* Extractos de datos

_____

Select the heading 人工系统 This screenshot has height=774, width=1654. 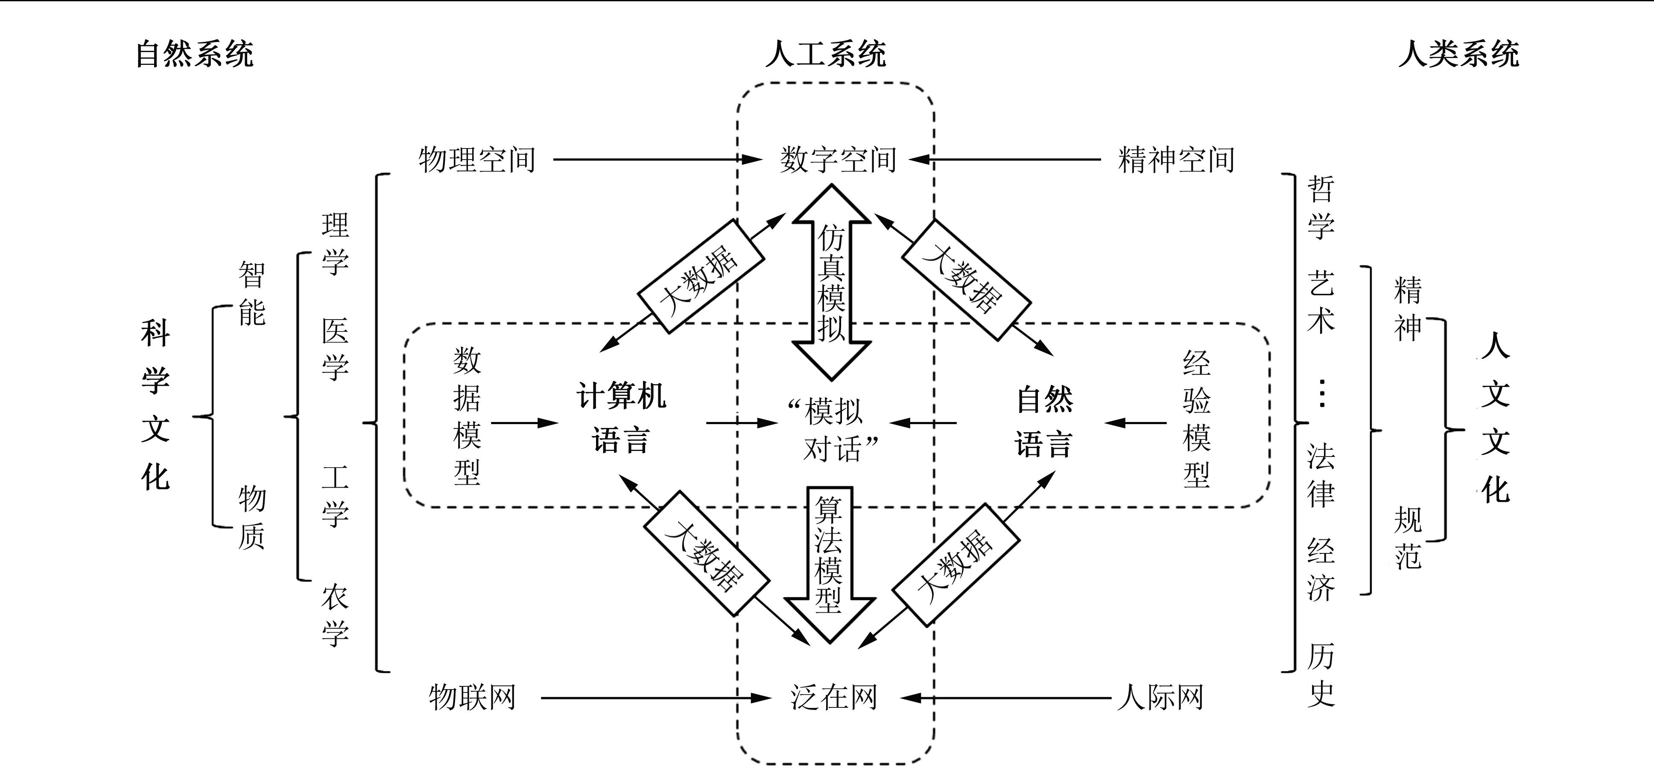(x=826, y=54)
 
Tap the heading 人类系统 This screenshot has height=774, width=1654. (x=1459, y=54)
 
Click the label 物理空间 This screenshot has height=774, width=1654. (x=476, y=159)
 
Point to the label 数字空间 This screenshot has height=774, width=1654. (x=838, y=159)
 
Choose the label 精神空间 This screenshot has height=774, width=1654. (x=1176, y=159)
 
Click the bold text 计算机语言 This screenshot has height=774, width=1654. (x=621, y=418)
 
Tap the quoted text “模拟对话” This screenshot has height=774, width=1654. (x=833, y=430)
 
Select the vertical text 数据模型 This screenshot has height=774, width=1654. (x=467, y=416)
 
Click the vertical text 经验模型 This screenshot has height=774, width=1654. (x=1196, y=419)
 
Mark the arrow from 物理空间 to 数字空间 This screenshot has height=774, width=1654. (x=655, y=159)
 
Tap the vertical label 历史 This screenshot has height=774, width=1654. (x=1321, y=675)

_____

* Reto
Transcribe sin ningún cambio las líneas de los ítems, desde la que contiene "Point to the" hasta el final de los ítems, ambas incluidas.

* Respuesta
Point to the label 数字空间 This screenshot has height=774, width=1654. (x=838, y=159)
 
Choose the label 精神空间 This screenshot has height=774, width=1654. (x=1176, y=159)
 
Click the bold text 计算机语言 This screenshot has height=774, width=1654. (x=621, y=418)
 
Tap the quoted text “模拟对话” This screenshot has height=774, width=1654. (x=833, y=430)
 
Select the vertical text 数据模型 This screenshot has height=774, width=1654. (x=467, y=416)
 
Click the vertical text 经验模型 This screenshot has height=774, width=1654. (x=1196, y=419)
 
Mark the arrow from 物理空间 to 数字空间 This screenshot has height=774, width=1654. (x=655, y=159)
 
Tap the vertical label 历史 This screenshot has height=774, width=1654. (x=1321, y=675)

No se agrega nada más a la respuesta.